OS: Win10 Prof 64bit
Mainboard: ASUS Z170-a
CPU: i5-6500
Grafikkarte: MSI GTX 1050ti GamingX
Festplatten:  2x 500 GB Samsung SSD 850 Evo
Speicher:  Crucial 2x 8GB 
Netzteil: Corsair RM 850
Kühler: Noctua NH-U12P SE2
Gehäuse mit diversen Lüfter: Lian-Li PC7-HB

Ich hoffe ihr habt Zeit und Lust mir ein bischen beratend zur Seite zu stehen 

Bolle


----------



## drstoecker (3. Juni 2018)

*AW: PC nur aufrüsten oder komplett ändern ?*

interessant das man eine 3jahre alte plattform jetzt schon für zu langsam empfindet. der i5 ist zwar nicht mehr sehr zeitgemäß aber damit lässt sich noch relativ gut spielen, ein i7 würde hier noch etwas besser dastehen. wenn die Grafikkarte zu langsam ist könnte man die upgraden. der rest ist noch ok.


----------



## facehugger (3. Juni 2018)

*AW: PC nur aufrüsten oder komplett ändern ?*

Woher sollen wir wissen ob du mit deinem System bei deinen Anwendungen/Spielen mit deinen Einstellungen zufrieden bist? Das kannst du dir nur selbst beantworten Dein aktueller Unterbau ist jetzt nicht der schnellste, sollte aber auch einer Oberklasse-Graka wie der GTX 1080 noch genügend Dampf zurVerfügung stellen.

Denn *meist* limitiert spätestens ab WQHD samt der Bildquali am Anschlag die Pixelschubse. Hängt natürlich auch davon ab, ob du z.B. mit 60 Fps zufrieden bist (Limiter wie Vsync) oder es bei dir mehr Frames sein müssen...

Gruß


----------



## azzih (3. Juni 2018)

*AW: PC nur aufrüsten oder komplett ändern ?*

Hätte an deiner Stelle vielleicht gleich ne ordentliche Grafikkarte zugelegt. Kannst jetzt natürlich irgendwie ein Ryzen 7 kaufen, aber da die 1050TI eh überall limitiert wirst du keine Fortschritte merken.
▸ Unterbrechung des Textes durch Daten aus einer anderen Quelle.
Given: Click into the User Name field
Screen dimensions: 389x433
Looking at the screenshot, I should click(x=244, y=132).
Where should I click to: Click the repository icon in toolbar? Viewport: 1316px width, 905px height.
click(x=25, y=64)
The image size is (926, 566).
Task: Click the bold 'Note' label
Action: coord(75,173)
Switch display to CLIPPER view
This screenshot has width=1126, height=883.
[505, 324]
Sag uns mal in welcher Auflösung du spielst, in welchen Spielen es hakt und  ob du vielleicht sowas wie ein 144hz Monitor hast.


----------



## B0lle (3. Juni 2018)

*AW: PC nur aufrüsten oder komplett ändern ?*

Also die Graka war n Schnellkauf für 34 Euro, damit is zwar nix gewonnen, kaputt gemacht aber auch nich 
Eigentlich bin ich mit dem System garnicht unzufrieden. Im Moment zock ich eigtl nur PUBG, gelegntlich mal WoW.  Mir stellte sich eben nur die Frage ob ich mir "nur" ne 1070 oder 1080 zuleg oder gleich richtig nachschmeiss  Achja, Grafiksettings sind natürlich nicht die höchsten und Aktuell zocken zu ich an nem Acer 24" mit nem uralten LG 24" als Zweitmonitor. 144Hz haben beide nicht


----------



## drstoecker (3. Juni 2018)

*AW: PC nur aufrüsten oder komplett ändern ?*



B0lle schrieb:


> Also die Graka war n Schnellkauf für 34 Euro, damit is zwar nix gewonnen, kaputt gemacht aber auch nich
> Eigentlich bin ich mit dem System garnicht unzufrieden. Im Moment zock ich eigtl nur PUBG, gelegntlich mal WoW.  Mir stellte sich eben nur die Frage ob ich mir "nur" ne 1070 oder 1080 zuleg oder gleich richtig nachschmeiss  Achja, Grafiksettings sind natürlich nicht die höchsten und Aktuell zocken zu ich an nem Acer 24" mit nem uralten LG 24" als Zweitmonitor. 144Hz haben beide nicht



34€? klingt für mich nach china fake! reinzufällig bei ebay gekauft?


----------



## B0lle (3. Juni 2018)

*AW: PC nur aufrüsten oder komplett ändern ?*

Nope, von nem bekannten aus dem osteuropäischen ausland ^^


----------



## azzih (3. Juni 2018)

*AW: PC nur aufrüsten oder komplett ändern ?*

Wenn die so funktioniert dann auf jeden Fall ein Schnäppchen. 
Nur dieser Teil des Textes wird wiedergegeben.